Cómo llegamos aquí
Hace dos años, Kushner e Ivanka Trump anunciaron la construcción de hoteles de lujo, puertos deportivos y villas en dos zonas:
- Isla de Sazan: antigua base militar comunista, virgen y aislada, que los Trump descubrieron durante un paseo en barco.
- Península de Zvernec: área protegida dentro del ecosistema Vjosa-Narta, hábitat de especies en peligro.
Ivanka describió la isla como "increíble" hace una semana. El gobierno aprobó el proyecto mediante leyes especiales para "inversores estratégicos", que permiten acelerar proyectos sin los controles ambientales habituales.
Lo que dicen
- Los manifestantes: piden derogar esas leyes y las modificaciones a la ley de áreas protegidas. Consideran que el daño ambiental ya comenzó: dunas destruidas y caminos construidos sobre hábitats sensibles.
- Edi Rama: defiende el proyecto como una inversión de 4.000 millones de dólares, con empleos y beneficios económicos. Acusa a Turquía y Grecia de alentar las protestas por competencia en el Mediterráneo.
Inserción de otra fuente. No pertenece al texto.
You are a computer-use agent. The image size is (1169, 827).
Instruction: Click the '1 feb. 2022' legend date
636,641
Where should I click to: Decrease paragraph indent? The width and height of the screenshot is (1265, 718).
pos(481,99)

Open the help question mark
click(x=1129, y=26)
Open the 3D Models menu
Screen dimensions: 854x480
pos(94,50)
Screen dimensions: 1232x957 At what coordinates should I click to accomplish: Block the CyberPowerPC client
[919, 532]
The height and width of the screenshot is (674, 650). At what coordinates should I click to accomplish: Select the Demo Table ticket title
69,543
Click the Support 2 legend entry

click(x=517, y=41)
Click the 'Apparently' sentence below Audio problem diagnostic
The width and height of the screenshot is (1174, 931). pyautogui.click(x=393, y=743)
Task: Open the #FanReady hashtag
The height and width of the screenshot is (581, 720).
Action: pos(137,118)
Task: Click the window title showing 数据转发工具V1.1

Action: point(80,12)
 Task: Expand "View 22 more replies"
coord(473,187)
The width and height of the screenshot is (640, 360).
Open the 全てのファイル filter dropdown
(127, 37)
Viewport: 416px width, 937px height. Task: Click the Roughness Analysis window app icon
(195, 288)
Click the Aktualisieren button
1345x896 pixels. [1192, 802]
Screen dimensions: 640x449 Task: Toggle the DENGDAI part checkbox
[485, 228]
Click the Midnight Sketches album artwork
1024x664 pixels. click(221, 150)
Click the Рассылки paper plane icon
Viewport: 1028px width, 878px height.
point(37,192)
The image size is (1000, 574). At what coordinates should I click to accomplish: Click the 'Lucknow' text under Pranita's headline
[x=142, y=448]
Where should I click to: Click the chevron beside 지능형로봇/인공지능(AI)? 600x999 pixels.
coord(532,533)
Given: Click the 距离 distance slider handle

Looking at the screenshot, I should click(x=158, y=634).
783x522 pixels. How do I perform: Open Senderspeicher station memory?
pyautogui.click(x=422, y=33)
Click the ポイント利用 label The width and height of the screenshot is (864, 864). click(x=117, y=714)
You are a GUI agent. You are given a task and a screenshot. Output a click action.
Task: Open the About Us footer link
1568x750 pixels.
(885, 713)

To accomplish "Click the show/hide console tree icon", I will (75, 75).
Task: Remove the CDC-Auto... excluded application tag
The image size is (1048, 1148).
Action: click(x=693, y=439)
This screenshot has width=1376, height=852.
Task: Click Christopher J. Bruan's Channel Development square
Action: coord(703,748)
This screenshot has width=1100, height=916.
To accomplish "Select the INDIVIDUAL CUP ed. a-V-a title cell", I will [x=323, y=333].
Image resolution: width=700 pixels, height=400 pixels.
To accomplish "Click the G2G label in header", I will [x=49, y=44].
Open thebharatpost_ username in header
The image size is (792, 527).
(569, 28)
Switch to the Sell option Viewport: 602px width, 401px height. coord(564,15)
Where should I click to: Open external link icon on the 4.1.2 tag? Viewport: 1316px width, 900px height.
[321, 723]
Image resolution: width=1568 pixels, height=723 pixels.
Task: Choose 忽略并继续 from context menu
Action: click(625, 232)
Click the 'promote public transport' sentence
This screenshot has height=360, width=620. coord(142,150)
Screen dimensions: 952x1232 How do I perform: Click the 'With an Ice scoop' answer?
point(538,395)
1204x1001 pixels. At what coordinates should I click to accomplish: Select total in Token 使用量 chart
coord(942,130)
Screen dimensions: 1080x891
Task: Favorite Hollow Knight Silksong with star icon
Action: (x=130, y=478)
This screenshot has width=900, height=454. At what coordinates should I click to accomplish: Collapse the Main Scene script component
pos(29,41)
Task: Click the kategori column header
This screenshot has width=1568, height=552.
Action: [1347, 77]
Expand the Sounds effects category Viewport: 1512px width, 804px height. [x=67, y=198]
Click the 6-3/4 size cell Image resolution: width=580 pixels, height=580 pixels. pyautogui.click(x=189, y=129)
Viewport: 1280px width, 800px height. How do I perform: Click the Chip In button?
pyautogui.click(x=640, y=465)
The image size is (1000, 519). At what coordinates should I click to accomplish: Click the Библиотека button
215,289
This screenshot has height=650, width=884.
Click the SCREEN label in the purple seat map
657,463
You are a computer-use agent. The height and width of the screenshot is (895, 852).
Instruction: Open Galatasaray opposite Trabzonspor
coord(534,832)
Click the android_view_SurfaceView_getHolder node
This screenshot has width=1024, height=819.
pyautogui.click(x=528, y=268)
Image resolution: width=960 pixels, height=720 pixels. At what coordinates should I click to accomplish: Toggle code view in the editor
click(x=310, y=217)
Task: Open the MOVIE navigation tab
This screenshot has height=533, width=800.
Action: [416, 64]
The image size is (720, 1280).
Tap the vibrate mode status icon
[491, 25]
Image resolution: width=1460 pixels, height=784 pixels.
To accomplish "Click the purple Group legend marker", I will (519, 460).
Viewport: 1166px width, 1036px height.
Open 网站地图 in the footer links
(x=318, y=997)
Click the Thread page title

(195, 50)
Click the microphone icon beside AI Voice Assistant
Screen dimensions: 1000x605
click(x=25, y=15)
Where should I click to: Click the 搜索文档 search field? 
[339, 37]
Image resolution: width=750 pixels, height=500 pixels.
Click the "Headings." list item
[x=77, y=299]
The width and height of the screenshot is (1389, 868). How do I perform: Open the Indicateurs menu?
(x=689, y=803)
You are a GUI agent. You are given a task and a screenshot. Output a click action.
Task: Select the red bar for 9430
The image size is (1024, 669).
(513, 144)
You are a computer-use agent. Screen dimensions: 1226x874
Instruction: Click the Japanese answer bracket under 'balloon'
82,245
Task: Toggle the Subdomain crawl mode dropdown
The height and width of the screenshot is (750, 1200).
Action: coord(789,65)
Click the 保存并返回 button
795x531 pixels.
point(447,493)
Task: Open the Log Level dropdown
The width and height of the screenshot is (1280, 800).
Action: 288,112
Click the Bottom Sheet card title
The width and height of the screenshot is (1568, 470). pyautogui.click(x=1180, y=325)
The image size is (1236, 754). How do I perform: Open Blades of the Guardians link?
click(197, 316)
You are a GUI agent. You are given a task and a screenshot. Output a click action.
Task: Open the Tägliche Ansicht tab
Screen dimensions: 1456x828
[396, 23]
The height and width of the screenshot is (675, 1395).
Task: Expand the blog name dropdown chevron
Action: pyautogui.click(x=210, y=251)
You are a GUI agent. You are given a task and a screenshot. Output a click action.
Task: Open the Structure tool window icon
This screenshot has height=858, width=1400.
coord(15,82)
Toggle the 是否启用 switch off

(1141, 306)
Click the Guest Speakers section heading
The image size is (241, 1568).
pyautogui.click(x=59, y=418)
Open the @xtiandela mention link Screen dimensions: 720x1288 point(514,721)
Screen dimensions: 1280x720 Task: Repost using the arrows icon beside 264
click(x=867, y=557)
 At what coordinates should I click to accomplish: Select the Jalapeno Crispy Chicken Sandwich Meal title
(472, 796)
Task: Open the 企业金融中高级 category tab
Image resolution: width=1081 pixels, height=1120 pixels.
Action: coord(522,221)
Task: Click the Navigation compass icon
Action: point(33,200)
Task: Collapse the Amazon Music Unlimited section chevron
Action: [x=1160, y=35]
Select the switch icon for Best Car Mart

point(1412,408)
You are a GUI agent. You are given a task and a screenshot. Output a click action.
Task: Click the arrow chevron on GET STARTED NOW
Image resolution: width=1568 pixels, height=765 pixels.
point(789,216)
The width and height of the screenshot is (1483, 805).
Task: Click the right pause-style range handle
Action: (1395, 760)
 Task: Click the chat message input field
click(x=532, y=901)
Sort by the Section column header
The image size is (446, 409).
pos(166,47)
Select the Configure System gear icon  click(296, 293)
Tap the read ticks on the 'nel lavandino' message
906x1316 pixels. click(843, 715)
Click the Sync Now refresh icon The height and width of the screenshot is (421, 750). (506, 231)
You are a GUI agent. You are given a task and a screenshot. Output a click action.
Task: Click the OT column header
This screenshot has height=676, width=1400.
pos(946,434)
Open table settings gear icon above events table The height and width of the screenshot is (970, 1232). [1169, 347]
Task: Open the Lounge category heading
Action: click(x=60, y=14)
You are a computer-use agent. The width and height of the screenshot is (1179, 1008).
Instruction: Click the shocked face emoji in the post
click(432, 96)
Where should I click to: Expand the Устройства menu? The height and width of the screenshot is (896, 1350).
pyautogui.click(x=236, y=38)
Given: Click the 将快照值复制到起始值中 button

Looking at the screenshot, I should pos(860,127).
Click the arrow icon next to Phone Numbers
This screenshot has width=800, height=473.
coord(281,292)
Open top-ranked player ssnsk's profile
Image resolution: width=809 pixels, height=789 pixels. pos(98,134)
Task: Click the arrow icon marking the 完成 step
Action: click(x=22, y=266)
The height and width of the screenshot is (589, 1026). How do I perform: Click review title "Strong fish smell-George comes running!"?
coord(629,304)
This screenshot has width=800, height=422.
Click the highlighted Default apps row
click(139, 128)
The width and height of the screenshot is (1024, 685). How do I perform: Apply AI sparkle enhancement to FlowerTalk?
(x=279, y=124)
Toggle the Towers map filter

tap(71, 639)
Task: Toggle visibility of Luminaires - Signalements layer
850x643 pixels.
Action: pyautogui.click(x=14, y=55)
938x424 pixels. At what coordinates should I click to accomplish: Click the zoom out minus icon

- Ambientalistas: Taulent Bino, biólogo y líder de la protesta, afirma que el movimiento va más allá del medio ambiente: exige transparencia, Estado de derecho y una nueva política para los jóvenes albaneses.
El estado de las cosas
La Fiscalía Especial Anticorrupción abrió una investigación por el proyecto. Las obras en Zvernec se habrían paralizado, lo que los manifestantes consideran una primera victoria. Sin embargo, los planes en la isla Sazan continúan en evaluación.
Entre líneas
Las protestas no solo apuntan al proyecto Trump. Reflejan un descontento acumulado contra Edi Rama, acusado de corrupción y de gobernar con leyes que benefician a grandes inversores extranjeros. La disputa también tiene un componente geopolítico: Albania busca posicionarse como destino turístico de lujo en el Mediterráneo, pero choca con la protección ambiental y la legitimidad política interna.